Thursday, August 2, 2012

Explaining the universe with the unexplainable



Religious philosopher Richard Swinburne contends that the fact that the universe is actually explicable ‘points to the existence of a deity’.
As a thought experiment, imagine a universe that was not explicable to its inhabitants, where the reasons why things happened were completely opaque and not open to human understanding. People there might say that ‘god works in mysterious ways’, that ‘mere mortals’ are not meant to understand god’s great master plan, hence we must have faith that the deity has his/her own reasons for everything, even if we can never comprehend them due to our limited perspective…
Andromeda Galaxy. If God created the universe for the benefit of humans, why create myriads of galaxies we will never visit?

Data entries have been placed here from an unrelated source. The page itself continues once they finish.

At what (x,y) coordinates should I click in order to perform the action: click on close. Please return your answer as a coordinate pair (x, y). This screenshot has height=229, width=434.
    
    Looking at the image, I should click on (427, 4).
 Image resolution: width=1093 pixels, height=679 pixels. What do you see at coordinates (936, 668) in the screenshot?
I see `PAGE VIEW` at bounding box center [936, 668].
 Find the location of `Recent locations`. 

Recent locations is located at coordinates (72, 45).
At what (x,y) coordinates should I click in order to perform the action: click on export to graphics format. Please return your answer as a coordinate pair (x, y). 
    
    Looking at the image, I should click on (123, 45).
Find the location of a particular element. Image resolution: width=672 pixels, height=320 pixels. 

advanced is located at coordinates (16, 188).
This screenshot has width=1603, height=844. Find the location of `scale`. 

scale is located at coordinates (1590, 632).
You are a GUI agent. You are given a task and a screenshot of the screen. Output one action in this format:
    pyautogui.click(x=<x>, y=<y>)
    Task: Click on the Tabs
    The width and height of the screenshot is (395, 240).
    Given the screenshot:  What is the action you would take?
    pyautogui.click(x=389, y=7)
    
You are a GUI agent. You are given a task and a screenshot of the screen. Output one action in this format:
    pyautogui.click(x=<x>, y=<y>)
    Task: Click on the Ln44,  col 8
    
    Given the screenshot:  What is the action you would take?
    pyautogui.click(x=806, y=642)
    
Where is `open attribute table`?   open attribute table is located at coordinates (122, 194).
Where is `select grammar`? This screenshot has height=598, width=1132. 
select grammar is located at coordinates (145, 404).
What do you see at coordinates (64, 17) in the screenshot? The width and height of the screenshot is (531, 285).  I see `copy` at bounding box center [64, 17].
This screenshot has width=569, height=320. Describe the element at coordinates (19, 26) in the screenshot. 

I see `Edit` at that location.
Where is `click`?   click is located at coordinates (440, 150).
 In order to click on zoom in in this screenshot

But wait! In our universe, that is exactly what traditional religionists say anyway! Therefore, theologians seem to be trying to have it both ways! The argument from explicability seems to lack refutability, because if the universe were not explicable they could argue that this too pointed to the existence of a deity.  
Atheist have also pointed out that trying to explain the universe by invoking a deity is vacuous because it requires believing in something that cannot be explained, and hence is no explanation at all. I think this makes Swinburne's claim particularly ironic. He seems to say: "We humans have an amazing ability to explain virtually the whole universe through science but we don't know why this is possible - it must be because something we can never hope to explain (God) exists after all." So if there is a God, our ability to explain what's real ultimately fails. Such contradictory logic never ceases to amaze me.